In fact, I argue that manufacturing -- profitable manufacturing -- is the auto industry's real "moat", the thing that fends off new entrants.

First of all, it's expensive. For a mass-market model, the established automakers might spend $250 million or more just on factory tooling, all of the special dies and equipment needed to manufacture the new model in big quantities for several years.

The high cost of the tooling required to build a car means that the auto business -- at least in the mass-market -- is a low-profit-margin affair. Modern auto factories are highly optimized to keep costs as low as possible, while delivering the highest possible quality.

Both are critical. Without high quality, an automaker's products will suffer in the marketplace. But if an automaker's factory is less efficient than rivals', it's at a big disadvantage: It either has to price its car higher, which will hurt sales, or take a smaller profit.

A smaller profit is something a company can ride out for a while. But eventually, in the auto business, it becomes a big problem: With less money to spend on the development of its next models, the automaker starts to fall behind rivals in terms of quality and features as well.

This is how Toyota bridged Detroit's moat
Toyota (TM 0.69%) was able to bridge the established automakers' moat and become a global giant because it was (and is) exceptionally good at efficient manufacturing. More than anything else, that's the secret of Toyota's success. 

It's also the "secret" (one of them, at least) behind the near-death of the Detroit automakers. Toyota and the other Japanese automakers outdid them on quality and manufacturing efficiency, and that nearly put them out of business. (What saved them? They caught up -- but only after years and years of effort, and billions of dollars spent.)

If Tesla wants to compete in the mass market, if it wants to build and sell a million or more cars a year, it's going to have to compete -- not on quality, or range, or zero-to-sixty times -- but on manufacturing efficiency with the likes of Toyota -- and now, Detroit.
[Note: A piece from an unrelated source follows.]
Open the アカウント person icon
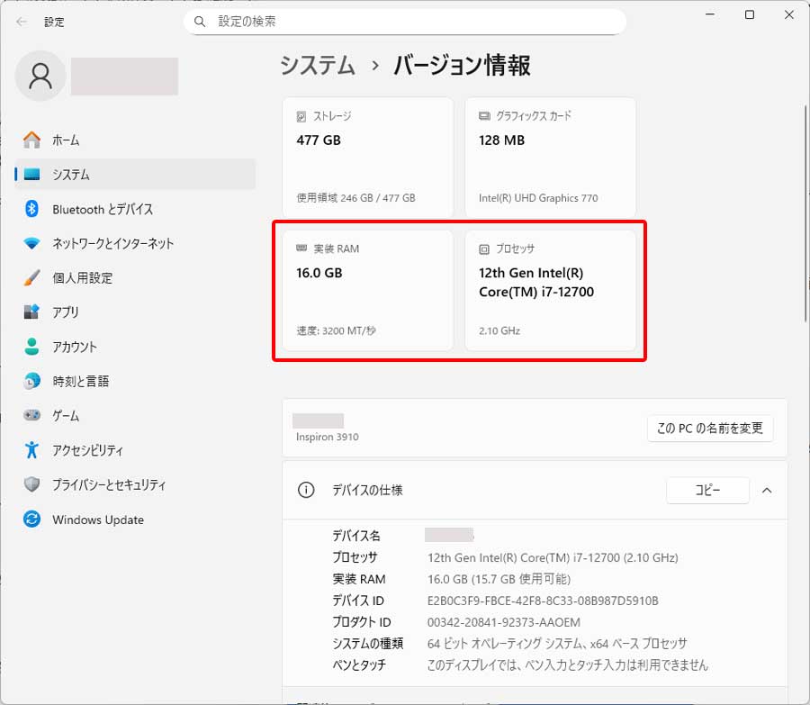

Right now, Tesla is far behind the incumbents
Tesla didn't have a billion dollars to spend on its Model S, and (at least at first) it didn't expect the sales necessary to support a full-blown production effort that would max out its huge California factory. Instead, the company has been bootstrapping its assembly line, adding tooling gradually to support rising production volumes.
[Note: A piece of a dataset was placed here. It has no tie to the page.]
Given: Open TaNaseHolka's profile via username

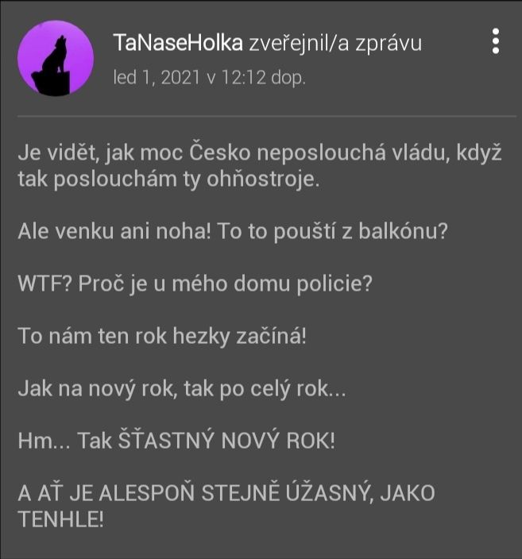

CEO Elon Musk said this past week that the factory would have the ability to build about 1,000 units of the Model S and 1,000 of the Model X per week once Model X production is fully ramped up. In other words, Tesla probably has the necessary tooling to build about 100,000 vehicles a year now.

But it has never come close to that number. It's not close to producing 100,000 cars a year right now. It built just over 30,000 last year, and Musk said this week that it would produce between 50,000 and 55,000 cars in 2015.

Given that Musk consistently says that Tesla has lots and lots of orders for its cars, manufacturing would appear to be what's holding the company back. 

Manufacturing challenges put the investment case for Tesla at risk
The case for Tesla as an investment doesn't rest on the Model X. More than anything else, it rests on the model that will follow: the long-awaited Model 3.

Tesla hopes that the Model 3 will compete head to head with mass-market gasoline cars, at a price around $35,000 -- and that it will boost Tesla's total sales to around 500,000 cars a year by 2020.

Tesla has access to a whole lot of expertise, and it should be able to ramp up production to around 500,000 cars a year -- if not by 2020, then by soon after. But the big incumbents will have caught up with Tesla's battery-electric technology by then. Can Tesla catch up with their huge advantage in manufacturing efficiency? 

Or put another way, will Tesla be able to compete on price with the big guys and still make money? For Tesla investors, that's the question. One way or another, the answer will be found on Tesla's factory floor.